Laboratorio de psicologia

Postado por : Maria José G2

segunda-feira, 21 de junho de 2010

PAUTA LIVRE

Nós, como polulação que paga impostos e vivenciamos da forma mais expressiva possível o desprezo e o pouco caso que o mundo do agronegócio faz da EDUCAÇÃO (e do restante população de baixa renda) que não compartilham das toneladas de soja e algodão que tomam espaço na nossa região. Nós somos uma região iminimentemente agrícola diga-se de passagem.
O descaso com a Educação do Oeste é um discurso antigo e redundante, todos sabemos que é preciso fazer mais.
Os governantes faltam cumprir com o seu papel.
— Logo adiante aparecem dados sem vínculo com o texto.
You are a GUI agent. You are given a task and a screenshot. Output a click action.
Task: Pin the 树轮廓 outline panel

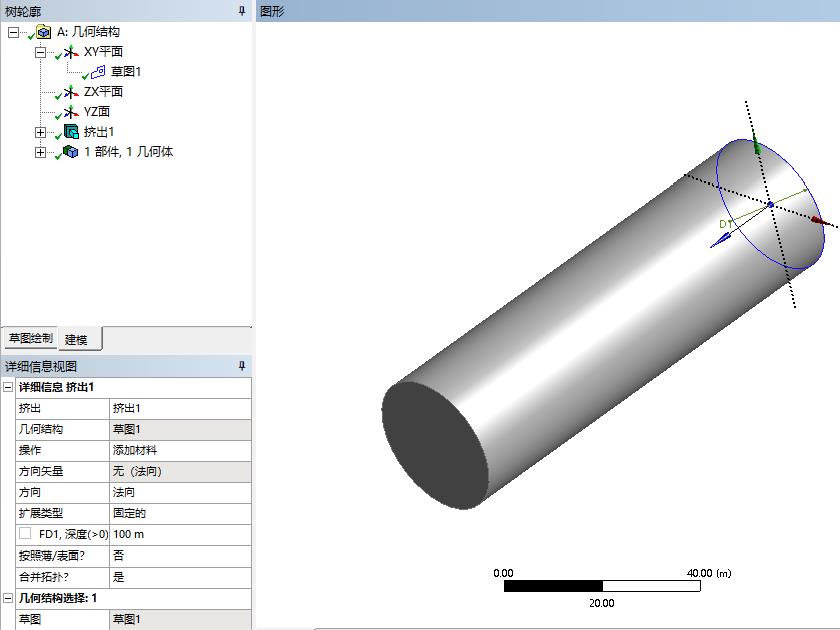point(241,11)
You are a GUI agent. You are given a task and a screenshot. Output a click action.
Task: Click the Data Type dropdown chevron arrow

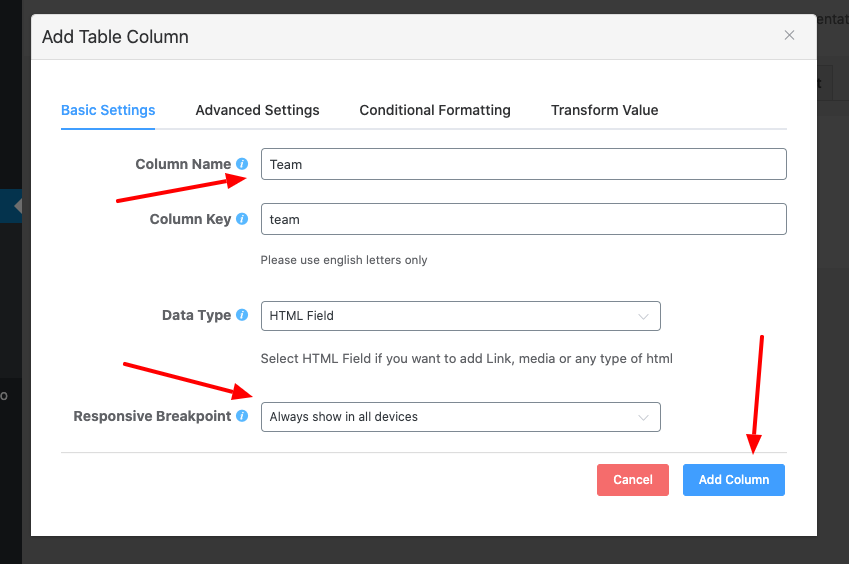pos(643,316)
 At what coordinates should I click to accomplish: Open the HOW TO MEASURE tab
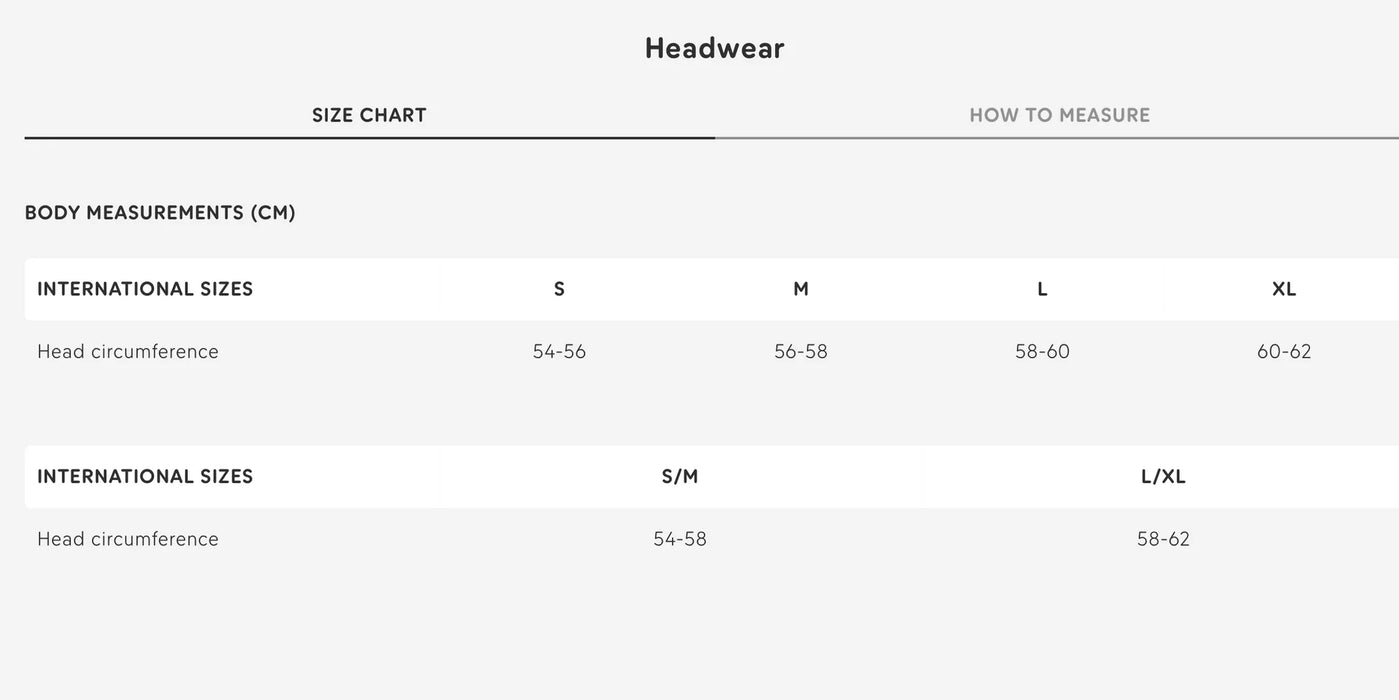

Entretanto, como valorizar a EDUCAÇÃO se a prioridade aqui é o AGRONEGÓCIO?
Nós professores, vivenciamos a parte mais expressiva possível de desprezo e pouco caso com a educação e ao restante da polulação de baixa renda, que não compartilham com o montão da produção de soja/milho e algodão da região.
A descaso com a educação do Oeste Baiano é um discurso antigo e redundante, todoas as pessoas que se agregam a educação, sabem que, aos governos faltam cumprir com o seu papél....Mas como priorizar a Educação se o Agronegócio é o Kid ?
Os valores altíssimos destinados a agricultura, não vem só das carteiras "turbinadas"dos produtores; mas dos incentivos municipais, estaduais e federais, dos empréstimos exorbitantes dos bancos, que inclusive, saem de nossos salários, sob a forma de impostos diretos ou indiretos.
Mesmo assim, estes políticos quiseram calar nossa voz, aqui no Oeste baiano. Estes, e a turma da soja, tentaram calar nossa boca.
Surpresa? Não, os professores fizeram seu papel, lutar por um salário digno, justo e uma Educação mais justa e de qualidade....
Indignação? Sim, este é o sentimento da educação, mas o que valeu mais que estemovimento foi o primeiro, e logicamente, a maior revolução em uma cidade em que, seus gregários são DÉSPOTAS.
Evaristo

Um comentário:

  1. Evaristo,
    Na mídia, notícias sobre educação são publicadas não mais apenas em cadernos de ensino, mas também nas páginas policiais, desvelando agressões e agredidos. A luta a favor de melhores condições de trabalho coloca frente a frente o professorado e os governos. Entre tantas situações contemporâneas, pensar a atuação docente é um grande desafio, o qual deve mobilizar a todos nós.